Friday, October 23, 2015

Medicine to the dog requires to be administered with caution

Medicine to the dog requires to be administered with caution

Medicine to the dog requires to be administered with caution



Medicine to the dog requires to be administered with caution. The nostrums which are so particularly recommended by grooms and farriers ought never to be made use of. The veterinary surgeon is less likely to commit error; but there are, however, few of the profession who devote attention to the dog with the zeal which the comprehension of its diseases and their treatment demand. Huntsmen and gamekeepers are generally from practical experience not altogether inapt dog doctors, where the larger and more robust kind of animal is to be treated, but for the smaller and petted species these persons ought not to be consulted.
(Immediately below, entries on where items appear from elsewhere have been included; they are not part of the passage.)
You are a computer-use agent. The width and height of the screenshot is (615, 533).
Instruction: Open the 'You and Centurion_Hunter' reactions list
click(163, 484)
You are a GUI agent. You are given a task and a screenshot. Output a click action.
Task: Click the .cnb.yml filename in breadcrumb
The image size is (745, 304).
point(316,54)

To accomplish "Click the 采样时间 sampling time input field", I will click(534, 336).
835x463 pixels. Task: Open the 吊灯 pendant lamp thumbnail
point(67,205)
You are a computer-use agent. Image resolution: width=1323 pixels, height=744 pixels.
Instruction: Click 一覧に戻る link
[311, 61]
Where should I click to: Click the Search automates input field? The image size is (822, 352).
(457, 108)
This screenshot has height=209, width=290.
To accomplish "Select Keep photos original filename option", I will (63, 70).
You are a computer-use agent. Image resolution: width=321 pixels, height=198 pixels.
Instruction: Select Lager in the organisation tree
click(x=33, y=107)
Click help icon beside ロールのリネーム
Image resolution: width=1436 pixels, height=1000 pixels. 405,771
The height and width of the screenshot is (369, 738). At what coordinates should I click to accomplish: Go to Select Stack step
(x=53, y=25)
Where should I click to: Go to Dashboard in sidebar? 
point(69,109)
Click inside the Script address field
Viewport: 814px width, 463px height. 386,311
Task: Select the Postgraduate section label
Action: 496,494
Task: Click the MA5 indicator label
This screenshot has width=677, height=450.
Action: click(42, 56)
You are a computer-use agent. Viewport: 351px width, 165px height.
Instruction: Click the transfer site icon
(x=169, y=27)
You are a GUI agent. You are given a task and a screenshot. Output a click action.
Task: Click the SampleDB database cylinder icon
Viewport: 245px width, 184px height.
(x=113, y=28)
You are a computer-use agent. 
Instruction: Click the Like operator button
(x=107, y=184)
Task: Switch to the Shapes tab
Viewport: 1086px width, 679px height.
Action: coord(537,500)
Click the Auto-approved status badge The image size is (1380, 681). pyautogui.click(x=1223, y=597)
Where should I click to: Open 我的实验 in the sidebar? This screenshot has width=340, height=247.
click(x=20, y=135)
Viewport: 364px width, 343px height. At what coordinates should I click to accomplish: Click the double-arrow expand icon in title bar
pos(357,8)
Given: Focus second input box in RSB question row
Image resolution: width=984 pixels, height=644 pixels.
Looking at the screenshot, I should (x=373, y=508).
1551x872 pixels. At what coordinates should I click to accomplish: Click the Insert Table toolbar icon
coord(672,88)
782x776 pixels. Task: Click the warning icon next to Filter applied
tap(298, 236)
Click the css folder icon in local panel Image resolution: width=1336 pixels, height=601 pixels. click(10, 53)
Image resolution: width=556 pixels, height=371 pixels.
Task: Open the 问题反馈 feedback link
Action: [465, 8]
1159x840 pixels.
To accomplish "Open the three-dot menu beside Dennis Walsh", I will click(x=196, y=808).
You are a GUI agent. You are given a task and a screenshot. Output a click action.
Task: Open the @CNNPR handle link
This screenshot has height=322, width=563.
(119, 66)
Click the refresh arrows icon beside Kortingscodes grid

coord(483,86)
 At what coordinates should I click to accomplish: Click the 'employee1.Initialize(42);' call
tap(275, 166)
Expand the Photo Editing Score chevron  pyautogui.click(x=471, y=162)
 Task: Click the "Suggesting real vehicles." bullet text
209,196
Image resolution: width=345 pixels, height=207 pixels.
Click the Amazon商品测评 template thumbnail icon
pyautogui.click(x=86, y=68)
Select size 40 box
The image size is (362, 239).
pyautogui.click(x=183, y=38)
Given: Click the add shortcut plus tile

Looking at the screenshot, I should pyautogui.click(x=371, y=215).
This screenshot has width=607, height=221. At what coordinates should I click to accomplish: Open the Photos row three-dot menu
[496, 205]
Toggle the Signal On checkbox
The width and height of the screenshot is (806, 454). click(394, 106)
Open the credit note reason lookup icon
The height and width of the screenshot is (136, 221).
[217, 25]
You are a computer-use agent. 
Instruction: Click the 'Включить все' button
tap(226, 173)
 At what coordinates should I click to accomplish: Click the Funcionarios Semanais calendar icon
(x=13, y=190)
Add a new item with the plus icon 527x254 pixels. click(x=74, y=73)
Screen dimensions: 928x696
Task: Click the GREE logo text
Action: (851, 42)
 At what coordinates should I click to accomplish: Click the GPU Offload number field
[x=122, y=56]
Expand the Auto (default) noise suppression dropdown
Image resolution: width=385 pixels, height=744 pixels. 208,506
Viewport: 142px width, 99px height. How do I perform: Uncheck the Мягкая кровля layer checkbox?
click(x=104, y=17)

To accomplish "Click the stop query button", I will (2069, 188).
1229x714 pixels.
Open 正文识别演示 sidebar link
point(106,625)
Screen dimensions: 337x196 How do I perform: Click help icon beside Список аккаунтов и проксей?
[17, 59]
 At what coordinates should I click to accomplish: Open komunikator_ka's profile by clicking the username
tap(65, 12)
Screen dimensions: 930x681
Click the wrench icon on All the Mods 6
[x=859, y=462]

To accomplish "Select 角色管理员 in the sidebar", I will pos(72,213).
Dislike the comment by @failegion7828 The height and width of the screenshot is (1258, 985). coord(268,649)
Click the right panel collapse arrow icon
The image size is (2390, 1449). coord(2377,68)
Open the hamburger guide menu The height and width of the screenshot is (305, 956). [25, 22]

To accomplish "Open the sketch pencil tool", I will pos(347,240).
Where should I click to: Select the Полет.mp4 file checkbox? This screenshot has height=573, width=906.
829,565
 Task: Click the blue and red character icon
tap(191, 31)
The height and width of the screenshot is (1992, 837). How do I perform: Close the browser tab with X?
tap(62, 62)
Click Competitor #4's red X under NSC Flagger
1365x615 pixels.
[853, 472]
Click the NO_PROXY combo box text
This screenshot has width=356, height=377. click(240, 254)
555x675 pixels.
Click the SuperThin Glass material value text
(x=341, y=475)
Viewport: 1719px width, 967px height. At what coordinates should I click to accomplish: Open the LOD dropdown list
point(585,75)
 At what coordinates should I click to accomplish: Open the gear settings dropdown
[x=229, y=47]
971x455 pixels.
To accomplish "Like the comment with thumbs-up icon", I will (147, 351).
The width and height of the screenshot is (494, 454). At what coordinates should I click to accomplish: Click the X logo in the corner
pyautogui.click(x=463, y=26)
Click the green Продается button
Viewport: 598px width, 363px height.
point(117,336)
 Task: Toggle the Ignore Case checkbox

Many of their receipts are harsh not a few of them inoperative and some even dangerous; while all for the most part are pushed down at random, or in total ignorance of any effect the agents employed may induce beyond the intended one of doing good or working a certain cure. Nevertheless, with the kind of animals generally entrusted to their charge, such persons are so far successful that, in the absence of better advice, they deserve to be consulted for the larger species of dogs. The human physician will also, on occasions, be enabled to prescribe advantageously for the canine race; but not knowing the treatment of the diseases, and the symptoms being too often deceptive, the highest opinions are by no means to be absolutely relied upon.